Job Purpose and Impact
As a Senior Data Engineer in Cargill Data Function, you will design, build and deliver high-performance, data-centric solutions using comprehensive data capabilities of Cargill Data Platform. You will build data structures and pipelines to collect, curate and enable data for consumption.
Key Accountabilities
- Collaborate with the Business/Application/Process owners, and Product teams to define requirements and design data products.
- Participate in the architecture decision-making process.
- Develop data products utilizing cloud-based technologies and ensure they are designed and built to be robust, scalable and sustainable.
- Perform data modeling and prepare data in databases for use in various analytics tools and configurate and develop data pipelines to move and optimize data assets.

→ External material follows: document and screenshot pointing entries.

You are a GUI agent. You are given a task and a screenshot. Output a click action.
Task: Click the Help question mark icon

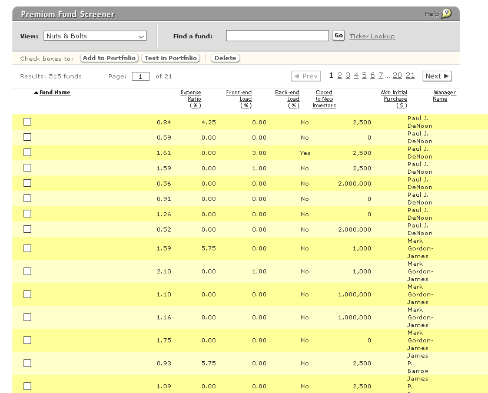click(446, 14)
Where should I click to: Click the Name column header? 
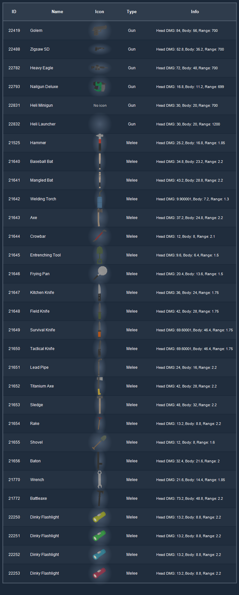[x=57, y=11]
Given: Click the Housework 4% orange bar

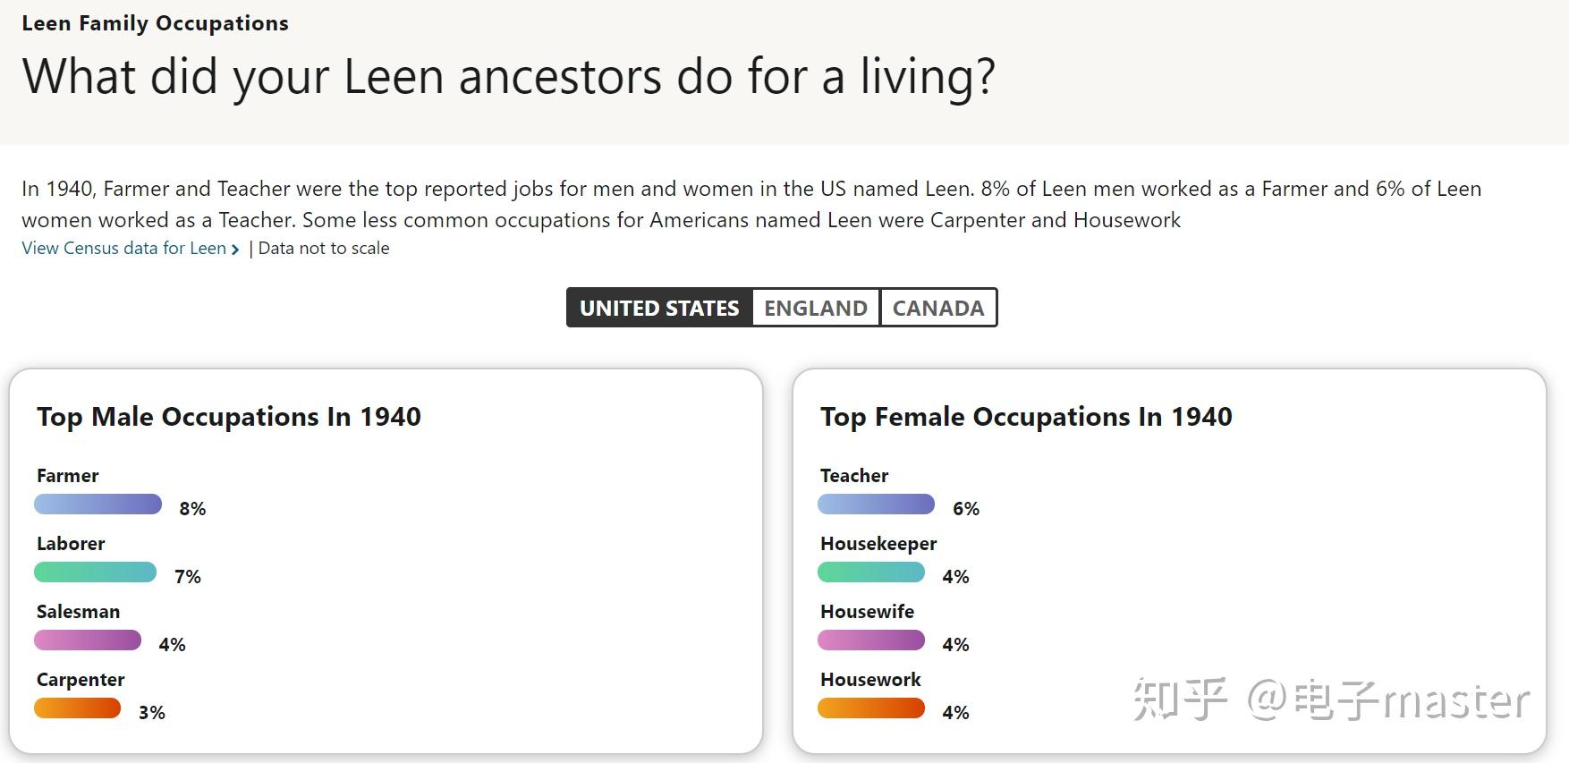Looking at the screenshot, I should [870, 708].
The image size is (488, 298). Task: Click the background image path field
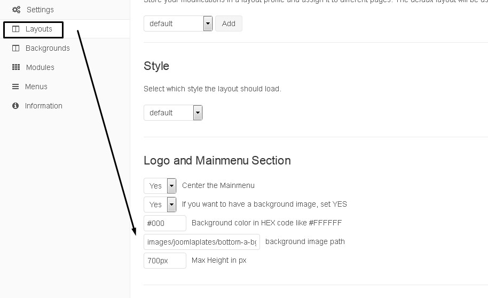[202, 242]
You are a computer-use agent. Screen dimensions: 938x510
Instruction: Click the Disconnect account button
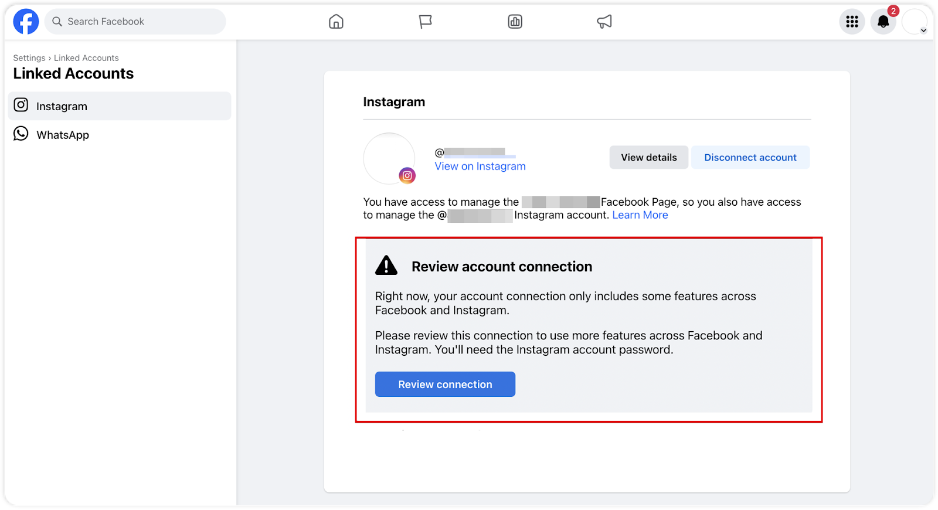click(x=750, y=157)
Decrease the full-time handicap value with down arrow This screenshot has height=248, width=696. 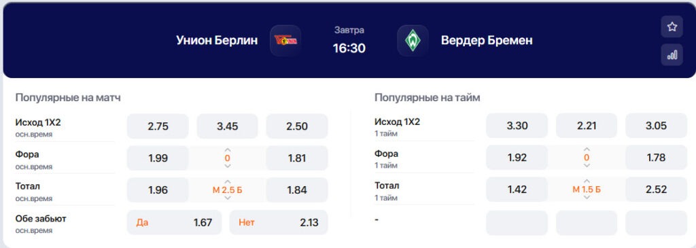[227, 166]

- Must have Product Mindset and treat Data as an Asset.
- Provide necessary technical support through all phases of Product life cycle.
- Build prototypes to test new concepts and be a key contributor of ideas for reusable frameworks, components and data products.
- Help drive the adoption of new technologies and best practices within the Data Engineering team and be a role model and mentor for data engineers.
- Independently handle complex issues with minimal supervision, while escalating only the most complex issues to appropriate staff.
Qualifications
Minimum Qualifications
- 4+ years of experience in Data Integration working proficiency in SQL and NoSQL Databases.
- 4+ years of experience in Programming using Scala / Python / PySpark / Java etc.
- 4+ years of experience working with Hadoop or other Cloud Data platforms (ex: Snowflake).
- Experience in building CI/CD Pipelines and Unix scripting.
- Demonstrated ability to quickly learn new/open-source technologies to stay current in the Data Engineering world.
- Experience in developing software using agile methodologies such as Scrum/Kanban.
- Bachelor's degree in a related field or equivalent experience.
Preferred Qualifications
- Experience in building batch and streaming pipelines using Sqoop, Kafka, Pulsar and/or Spark.
- Experience in storage using HDFS / AWS S3 / Azure ADLS etc.
- Experience in Orchestration and Scheduling using Oozie / Airflow / AWS Glue etc.
- Experience in Data transformations using PySpark / dbt etc.
- Experience in open-source projects leveraging collaboration tools like GitHub.